En Rose Hill no se había despedido de nadie. Había escrito una carta larga a Cliff con toda la sinceridad de que fue capaz. Él se enfadaría, pero ella esperaba que Amanda pudiera calmarlo. Le había suplicado que no fuera tras ellos.

Le dolían todos los huesos del cuerpo, no por llevar tanto tiempo sentada, sino por la tensión de atreverse a perseguir a Emilian y porque sabía que podía enfurecerse al verla.

—Vamos —dijo Alexi.

Ella le puso una mano en el brazo.

—Sé que no te he convencido de que Emilian es merecedor de mis esfuerzos porque veo la duda siempre que te miro a los ojos. Iré sola.

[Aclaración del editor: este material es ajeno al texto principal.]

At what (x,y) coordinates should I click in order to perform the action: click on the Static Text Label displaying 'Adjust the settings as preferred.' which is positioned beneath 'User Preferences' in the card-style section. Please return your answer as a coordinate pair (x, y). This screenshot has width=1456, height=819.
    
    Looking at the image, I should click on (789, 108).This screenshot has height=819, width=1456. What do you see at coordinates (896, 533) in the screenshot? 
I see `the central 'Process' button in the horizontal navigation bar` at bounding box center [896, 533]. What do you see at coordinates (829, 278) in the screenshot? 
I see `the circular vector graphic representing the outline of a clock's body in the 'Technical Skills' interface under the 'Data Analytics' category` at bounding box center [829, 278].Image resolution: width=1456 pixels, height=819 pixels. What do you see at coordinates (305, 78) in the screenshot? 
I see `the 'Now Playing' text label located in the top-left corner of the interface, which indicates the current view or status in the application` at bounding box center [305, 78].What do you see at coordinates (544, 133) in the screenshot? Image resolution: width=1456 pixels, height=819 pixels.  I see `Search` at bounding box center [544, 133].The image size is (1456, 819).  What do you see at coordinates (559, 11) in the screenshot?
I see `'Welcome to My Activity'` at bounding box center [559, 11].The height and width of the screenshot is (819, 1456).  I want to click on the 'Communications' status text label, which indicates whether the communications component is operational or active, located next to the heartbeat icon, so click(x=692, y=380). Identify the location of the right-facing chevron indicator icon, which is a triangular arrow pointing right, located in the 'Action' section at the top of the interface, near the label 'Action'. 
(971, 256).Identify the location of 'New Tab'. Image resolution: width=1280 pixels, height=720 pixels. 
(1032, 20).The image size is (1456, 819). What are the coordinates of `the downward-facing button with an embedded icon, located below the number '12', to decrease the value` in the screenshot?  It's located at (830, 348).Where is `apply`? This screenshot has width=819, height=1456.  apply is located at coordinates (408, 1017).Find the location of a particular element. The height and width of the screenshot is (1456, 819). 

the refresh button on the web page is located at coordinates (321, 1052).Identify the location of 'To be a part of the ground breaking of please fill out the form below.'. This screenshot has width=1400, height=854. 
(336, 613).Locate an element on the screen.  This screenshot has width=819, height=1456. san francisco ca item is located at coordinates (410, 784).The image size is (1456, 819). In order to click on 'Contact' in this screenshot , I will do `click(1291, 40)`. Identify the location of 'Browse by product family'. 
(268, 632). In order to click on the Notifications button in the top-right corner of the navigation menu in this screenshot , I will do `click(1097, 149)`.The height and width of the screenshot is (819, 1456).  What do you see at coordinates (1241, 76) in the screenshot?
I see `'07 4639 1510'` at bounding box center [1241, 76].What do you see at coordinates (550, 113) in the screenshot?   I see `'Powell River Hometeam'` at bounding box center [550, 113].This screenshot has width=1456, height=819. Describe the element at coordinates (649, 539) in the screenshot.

—¿Por qué? —preguntó él, enfadado—. Déjame adivinarlo. Se pondrá furioso porque hayas tenido el valor de perseguirlo.

—Se enfadará al principio —contestó ella—, pero esto es lo mejor para él y para mí. En cualquier caso, quiero ir sola. Tu presencia no nos ayudará nada.

—No —él le lanzó una mirada oscura—. Sé que estás locamente enamorada de él y he decidido darte una oportunidad de conquistar su amor porque nunca imaginé que te vería así. Por muy furioso que esté con St Xavier, debe de tener alguna cualidad. Pero no te dejaré aquí sola en el camino. Te dejaré cuando esté seguro de que estás a salvo y bien acogida en el campamento. Y te prometo que llegará el día en que le obligue a ir al altar.

Ella había tenido la suerte de conseguir que la ayudara a llegar allí y aceptó que no se iba a marchar ahora. Asintió, pues, y él soltó las riendas. El coche empezó a bajar hacia la caravana. El corazón le latía con fuerza. Tendría que vencer el enfado inicial de Emilian y había un modo sencillo y antiguo de hacerlo, un modo que todas las mujeres comprendían instintivamente. Pero las apuestas eran muy altas y tenía miedo al fracaso. No podía imaginarse volviendo a Rose Hill.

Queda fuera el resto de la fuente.